Leyenda de "La Telesita"

 

Dicen que dicen.. .que hace mucho pero mucho tiempo, allá en lo que es hoy Santiago de Estero, más exactamente en Tojona , en la costa saladina  vivía una bellísima joven, hija de una familia acaudalada a la que le gustaba mucho la música.

   Si bien cantaba melodiosamente, era una mejor bailarina.

    La muchacha solía internarse en el interior del bosque, pues amaba a la naturaleza y solía entenderse muy bien con ella.

   Su nombre era Telésfora Castillo, pero todos la conocían por Telesita. Los lugareños amaban a esta joven por su bondad y sencillez. A ella poco le importaban los bienes materiales; por ello, si alguien enfermaba o tenía alguna urgencia, seguro que si recurría a Telesita todo se arreglaba con facilidad ya que ella no dudaba en desprenderse de sus pertenencias si algún vecino las necesitaba.

   Lo cierto es que siempre tenía un buen consejo a flor de labios o algo para contribuir al bienestar de los campesinos y ellos le retribuían amándola y protegiéndola.

   Con el tiempo, al perder a sus padres quedó Telesita en la más absoluta soledad, fue entonces, cuando imprevistamente ella quedó sin nada porque todo lo fue regalando.

   Para ese tiempo todos le atribuían extraordinarios milagros.

   Según cuentan no había farra a la que Telesita no concurriera, ni boliche que no conociera.

   Ella estaba siempre presente con su canto y con su danza.

   Allá iba Telesita, siempre sola, siempre alegre y siempre al son de la música se dejaba llevar.

   Pasaron los años, aquella joven convertida en mujer persistió con su pasión por la danza.

   Por eso cuando desapareció de los lugares que frecuentaba, los que la conocían pensaron lo peor, y no se equivocaron. Fueron los vecinos en su busca, y allí la encontraron en su rancho, totalmente quemada.

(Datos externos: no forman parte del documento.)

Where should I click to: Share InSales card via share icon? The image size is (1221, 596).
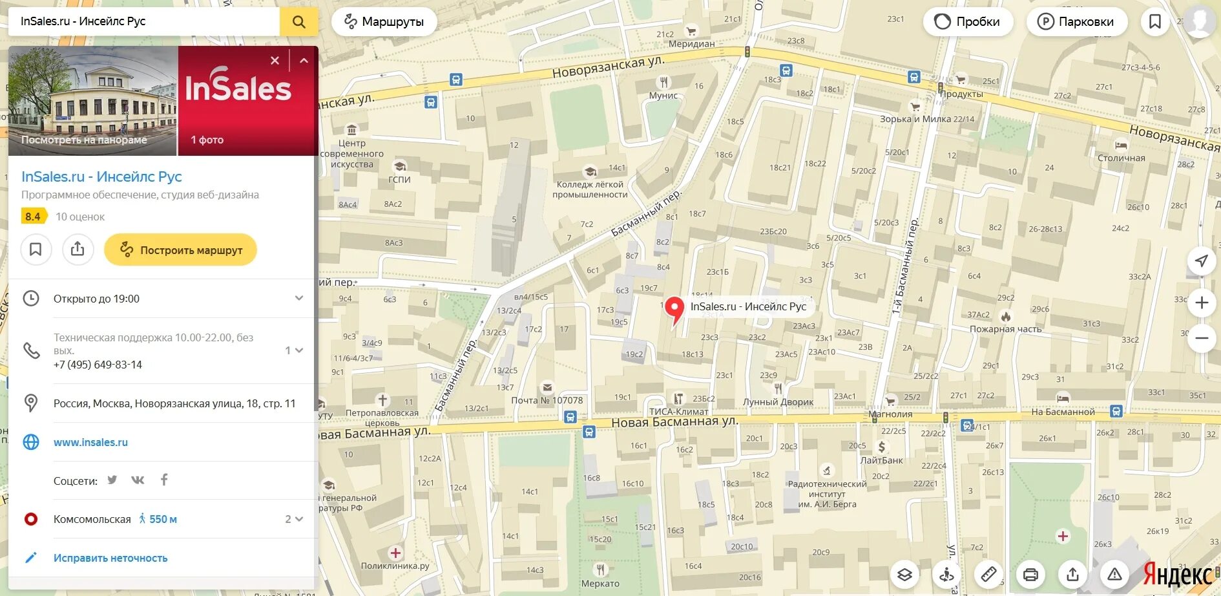(x=78, y=250)
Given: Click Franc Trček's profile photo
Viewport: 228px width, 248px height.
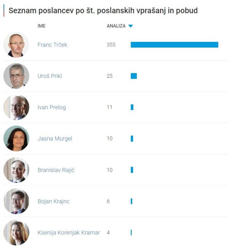Looking at the screenshot, I should [16, 45].
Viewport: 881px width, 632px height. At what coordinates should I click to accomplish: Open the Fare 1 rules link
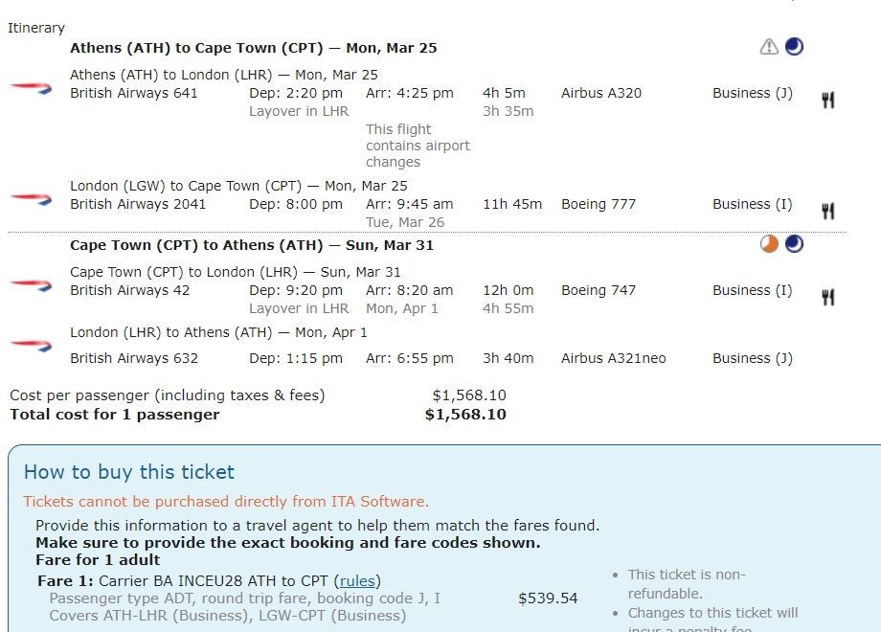coord(357,581)
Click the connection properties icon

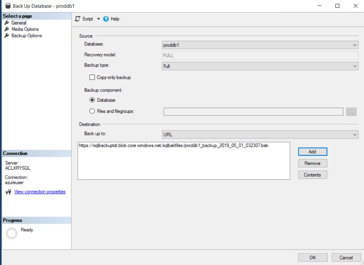coord(8,192)
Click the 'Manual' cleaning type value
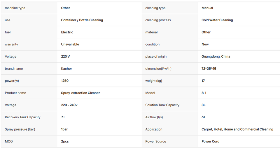280x148 pixels. [x=207, y=8]
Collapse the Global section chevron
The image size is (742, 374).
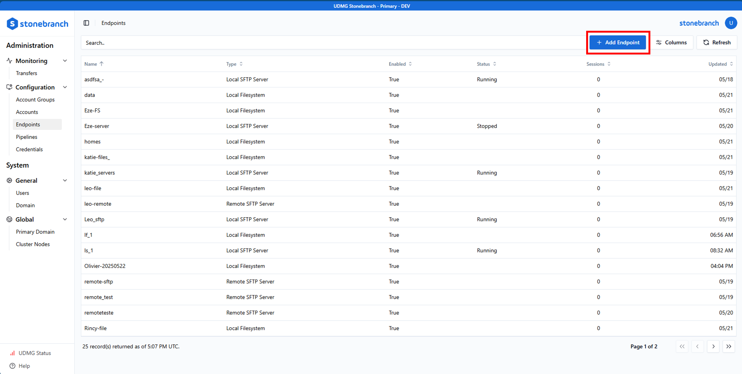point(65,219)
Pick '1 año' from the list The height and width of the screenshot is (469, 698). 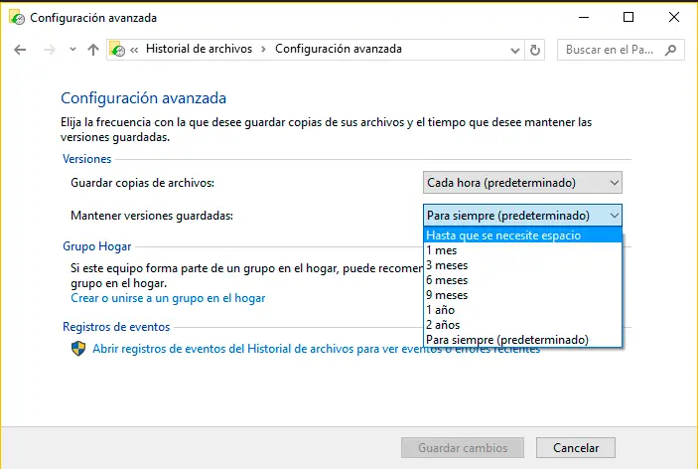coord(441,310)
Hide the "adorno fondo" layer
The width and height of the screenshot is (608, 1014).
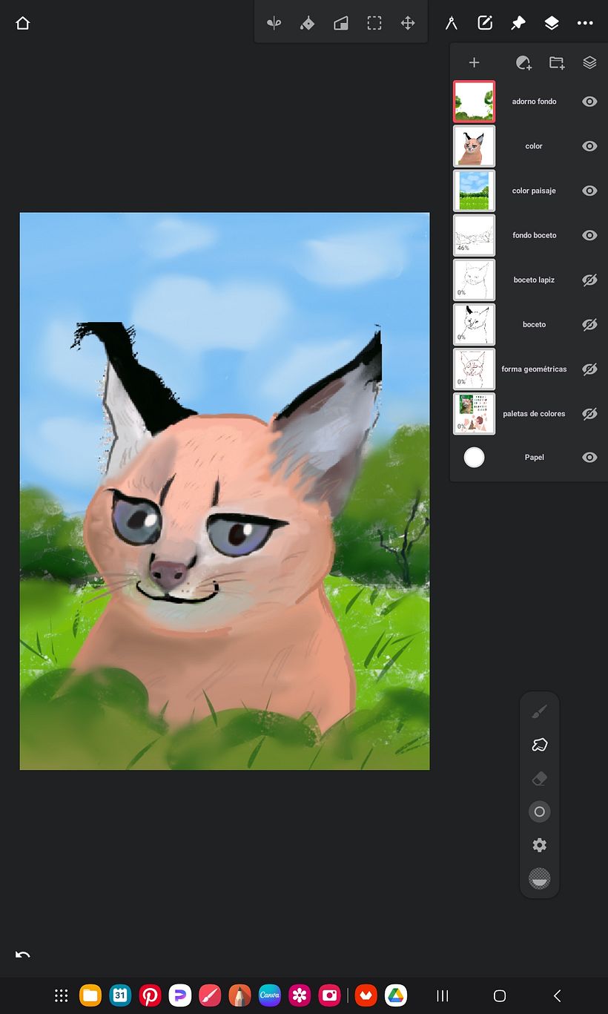pyautogui.click(x=589, y=102)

   Muchos dicen que el fervor que Telesita profesaba por el baile había consumido su cuerpo hasta hacerlo arder.

   La historia de Telésfora Castillo fue pasando de boca en boca, como todas las leyendas.

   Si la gente se encomienda a ella, ofreciéndole un baile acompañado con bombo y violín, aseguran que aún hoy, te regala sus favores, claro que no debe faltar el aguardiente hervida con poleo.